Salmon en Croute
Imagine succulent salmon with a delicious sauce, all cooked in a light puff pastry… That’s Salmon en Croute and it’s so easy!
  Serves:  4       Print   FavoriteLoading Add to My Favourites
  • 350 g (12 oz) salmon fillet, skinned
  • 250 g (8 oz) puff pastry (although you can use shortcrust pastry)
  • 125 g (4 oz) cream cheese
  • Juice and zest of half a lemon
  • ¼ cup fresh dill (1 tbsp dried dill)
  • Milk or beaten egg
  1. Mix together the cream cheese, lemon juice, lemon zest and dill to form a creamy paste.
  2. Roll out the pastry on a floured surface to about 8″ x 12″ (20 cm x 30 cm).
  3. Spoon the creamy sauce onto one side of the salmon and place it sauce-side down in the middle of the pastry. Brush the edges of the pastry with water and fold the pastry around the salmon as if wrapping a parcel.
  4. Turn the parcel over and make several small holes in the pastry to allow steam to escape. Brush with milk or beaten egg and bake at 200°C for 30-40 minutes until the pastry is puffed up and golden.
Titli's Tips
Puff pastry is definitely the best for this recipe, but shortcrust pastry can be used too. Serve with new potatoes and a vegetable of your choice.

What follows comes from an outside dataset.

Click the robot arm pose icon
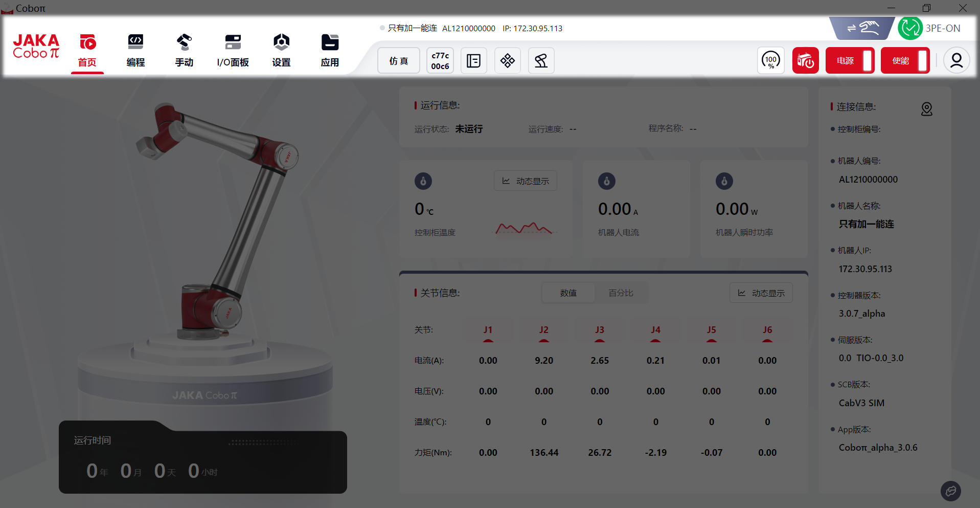This screenshot has width=980, height=508. point(541,61)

This recipe is incredibly versatile. There are so many possible variants to the accompanying sauce. For example:

Changing the herbs to parsley or thyme. Adding extra ingredients such as ground black pepper, a tsp of mustard or a tsp of Thai red curry paste.

You can even use other meaty fish such as cod or haddock. Let your imagination run wild!

Nutrition Facts
Amount Per Serving       % Daily Value
Calories 411 20%
Calories from Fat 252
Total Fat 28.0g 43%
Saturated Fat 8.9g 44%
Unsaturated Fat 16.4g
Amount Per Serving       % Daily Value
Total Carbohydrate 15.9g 5%
Dietary Fibre 0.5g 2%
Sugars 1.4g
Protein 23.2g 46%
Cholesterol 73.9mgs 24%
Percent Daily Values based on a 2,000 calorie diet.